Pour la première fois de sa carrière, Émile est la tête d’affiche d’une émission de télé suivie par plus de 600 000 personnes, quatre jours par semaine. Et si 30 vies ne figure pas sur la liste de vos envies, vous pourrez le voir dans le téléroman sans doute le plus attendu de la rentrée hivernale, Boomerang, à TVA. « Je suis le beau-frère d’Antoine Bertrand, qui a fait de l’argent vite et qui est désagréable. Je n’avais pas joué la comédie depuis Sophie Paquin, et j’ai redécouvert le plaisir d’en faire. En plus, c’est l’fun d’incarner un trou du cul ! »

Émile l'acteur dans Boomerang à TVA.

Émile l’acteur dans Boomerang à TVA.

Cette visibilité fera sûrement passer Émile Proulx-Cloutier de l’étiquette « Le nom me dit quelque chose… » à « Ah oui, lui ! ». Une reconnaissance qui ne vient pas seule : l’intérêt médiatique augmente, et il faut savoir jouer le jeu, qu’on n’enseigne pas sur les bancs d’école.
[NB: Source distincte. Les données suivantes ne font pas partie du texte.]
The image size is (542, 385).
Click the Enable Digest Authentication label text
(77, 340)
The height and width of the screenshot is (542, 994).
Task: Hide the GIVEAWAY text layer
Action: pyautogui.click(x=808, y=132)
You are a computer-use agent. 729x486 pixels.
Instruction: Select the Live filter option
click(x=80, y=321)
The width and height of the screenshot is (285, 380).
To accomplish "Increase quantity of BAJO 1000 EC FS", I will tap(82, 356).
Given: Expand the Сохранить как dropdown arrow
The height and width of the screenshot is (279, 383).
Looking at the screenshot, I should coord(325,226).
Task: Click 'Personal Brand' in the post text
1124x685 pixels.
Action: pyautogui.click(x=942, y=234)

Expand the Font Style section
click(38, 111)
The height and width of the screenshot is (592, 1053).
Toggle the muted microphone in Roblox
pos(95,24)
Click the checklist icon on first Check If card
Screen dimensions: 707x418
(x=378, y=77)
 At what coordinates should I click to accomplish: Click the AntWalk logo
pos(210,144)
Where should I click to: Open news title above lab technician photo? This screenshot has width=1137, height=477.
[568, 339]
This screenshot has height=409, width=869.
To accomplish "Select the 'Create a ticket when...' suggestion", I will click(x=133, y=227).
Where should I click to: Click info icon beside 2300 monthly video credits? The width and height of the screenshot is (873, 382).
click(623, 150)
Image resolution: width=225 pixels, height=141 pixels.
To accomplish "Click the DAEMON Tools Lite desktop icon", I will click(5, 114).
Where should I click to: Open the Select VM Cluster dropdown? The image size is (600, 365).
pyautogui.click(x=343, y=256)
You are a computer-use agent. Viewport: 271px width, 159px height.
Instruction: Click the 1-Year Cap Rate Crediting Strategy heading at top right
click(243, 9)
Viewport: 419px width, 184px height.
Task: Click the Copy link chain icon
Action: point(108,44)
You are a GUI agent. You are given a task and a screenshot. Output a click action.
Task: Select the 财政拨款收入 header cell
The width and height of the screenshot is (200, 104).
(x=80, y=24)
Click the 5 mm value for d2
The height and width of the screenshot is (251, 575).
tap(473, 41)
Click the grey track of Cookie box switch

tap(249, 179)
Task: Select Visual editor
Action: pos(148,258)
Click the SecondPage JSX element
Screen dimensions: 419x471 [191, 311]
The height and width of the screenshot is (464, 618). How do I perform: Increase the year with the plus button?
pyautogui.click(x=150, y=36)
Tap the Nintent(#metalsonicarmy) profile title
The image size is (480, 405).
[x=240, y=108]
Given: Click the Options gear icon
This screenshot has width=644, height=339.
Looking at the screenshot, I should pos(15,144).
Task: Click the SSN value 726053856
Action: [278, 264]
Tout un apprentissage. « Je ne suis pas très bon en entrevue. » Disons qu’il garde une distance entre le magnéto et lui, qu’il pèse ses mots, réfléchit avant de répondre. « Je n’ai pas de leçon de vie à donner à personne, et je n’ai pas envie de faire l’étalage d’un quelconque bonheur, explique-t-il calmement. Si on me demande ce que je chante à mes enfants le soir pour les endormir, c’est non. Je l’aime, mon cocon. Je ne veux pas “photoshopper” ma vie et je ne veux pas qu’on la “photoshoppe”. »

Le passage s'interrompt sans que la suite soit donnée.